--- What is needed ---
Give the records back in full, exactly as they read.

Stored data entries
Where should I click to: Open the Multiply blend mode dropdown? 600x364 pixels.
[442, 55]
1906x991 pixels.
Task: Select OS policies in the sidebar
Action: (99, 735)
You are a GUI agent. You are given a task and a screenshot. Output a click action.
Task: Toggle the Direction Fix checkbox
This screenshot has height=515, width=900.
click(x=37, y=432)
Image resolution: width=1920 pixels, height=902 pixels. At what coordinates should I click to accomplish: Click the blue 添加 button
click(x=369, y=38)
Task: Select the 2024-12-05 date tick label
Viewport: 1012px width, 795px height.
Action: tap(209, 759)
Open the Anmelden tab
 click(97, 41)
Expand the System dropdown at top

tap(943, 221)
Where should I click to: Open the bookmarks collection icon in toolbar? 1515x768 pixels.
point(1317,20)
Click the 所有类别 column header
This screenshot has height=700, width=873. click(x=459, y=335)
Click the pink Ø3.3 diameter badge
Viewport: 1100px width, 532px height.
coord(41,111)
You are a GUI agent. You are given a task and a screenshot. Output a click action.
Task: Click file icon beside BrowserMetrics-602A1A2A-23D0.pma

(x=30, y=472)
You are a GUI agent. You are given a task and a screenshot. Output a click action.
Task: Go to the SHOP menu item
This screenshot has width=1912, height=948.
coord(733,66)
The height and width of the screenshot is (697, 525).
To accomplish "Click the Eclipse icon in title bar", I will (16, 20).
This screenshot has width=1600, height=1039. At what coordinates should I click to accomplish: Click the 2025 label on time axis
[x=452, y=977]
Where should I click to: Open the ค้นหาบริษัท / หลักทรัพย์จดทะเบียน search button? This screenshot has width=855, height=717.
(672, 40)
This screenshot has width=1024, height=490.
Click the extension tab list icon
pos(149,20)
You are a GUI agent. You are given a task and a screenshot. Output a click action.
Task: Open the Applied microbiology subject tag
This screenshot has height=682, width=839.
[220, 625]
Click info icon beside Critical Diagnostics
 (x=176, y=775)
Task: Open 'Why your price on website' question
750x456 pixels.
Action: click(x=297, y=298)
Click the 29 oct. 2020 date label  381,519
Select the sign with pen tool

--- Task solution ---
Where should I click to: Open the Multiply blend mode dropdown? 600x364 pixels.
[442, 55]
1906x991 pixels.
Task: Select OS policies in the sidebar
Action: (99, 735)
You are a GUI agent. You are given a task and a screenshot. Output a click action.
Task: Toggle the Direction Fix checkbox
This screenshot has height=515, width=900.
click(x=37, y=432)
Image resolution: width=1920 pixels, height=902 pixels. At what coordinates should I click to accomplish: Click the blue 添加 button
click(x=369, y=38)
Task: Select the 2024-12-05 date tick label
Viewport: 1012px width, 795px height.
Action: tap(209, 759)
Open the Anmelden tab
 click(97, 41)
Expand the System dropdown at top

tap(943, 221)
Where should I click to: Open the bookmarks collection icon in toolbar? 1515x768 pixels.
point(1317,20)
Click the 所有类别 column header
This screenshot has height=700, width=873. click(x=459, y=335)
Click the pink Ø3.3 diameter badge
Viewport: 1100px width, 532px height.
coord(41,111)
You are a GUI agent. You are given a task and a screenshot. Output a click action.
Task: Click file icon beside BrowserMetrics-602A1A2A-23D0.pma

(x=30, y=472)
You are a GUI agent. You are given a task and a screenshot. Output a click action.
Task: Go to the SHOP menu item
This screenshot has width=1912, height=948.
coord(733,66)
The height and width of the screenshot is (697, 525).
To accomplish "Click the Eclipse icon in title bar", I will (16, 20).
This screenshot has width=1600, height=1039. At what coordinates should I click to accomplish: Click the 2025 label on time axis
[x=452, y=977]
Where should I click to: Open the ค้นหาบริษัท / หลักทรัพย์จดทะเบียน search button? This screenshot has width=855, height=717.
(672, 40)
This screenshot has width=1024, height=490.
Click the extension tab list icon
pos(149,20)
You are a GUI agent. You are given a task and a screenshot. Output a click action.
Task: Open the Applied microbiology subject tag
This screenshot has height=682, width=839.
[220, 625]
Click info icon beside Critical Diagnostics
 (x=176, y=775)
Task: Open 'Why your price on website' question
750x456 pixels.
Action: click(x=297, y=298)
Click the 29 oct. 2020 date label  381,519
Select the sign with pen tool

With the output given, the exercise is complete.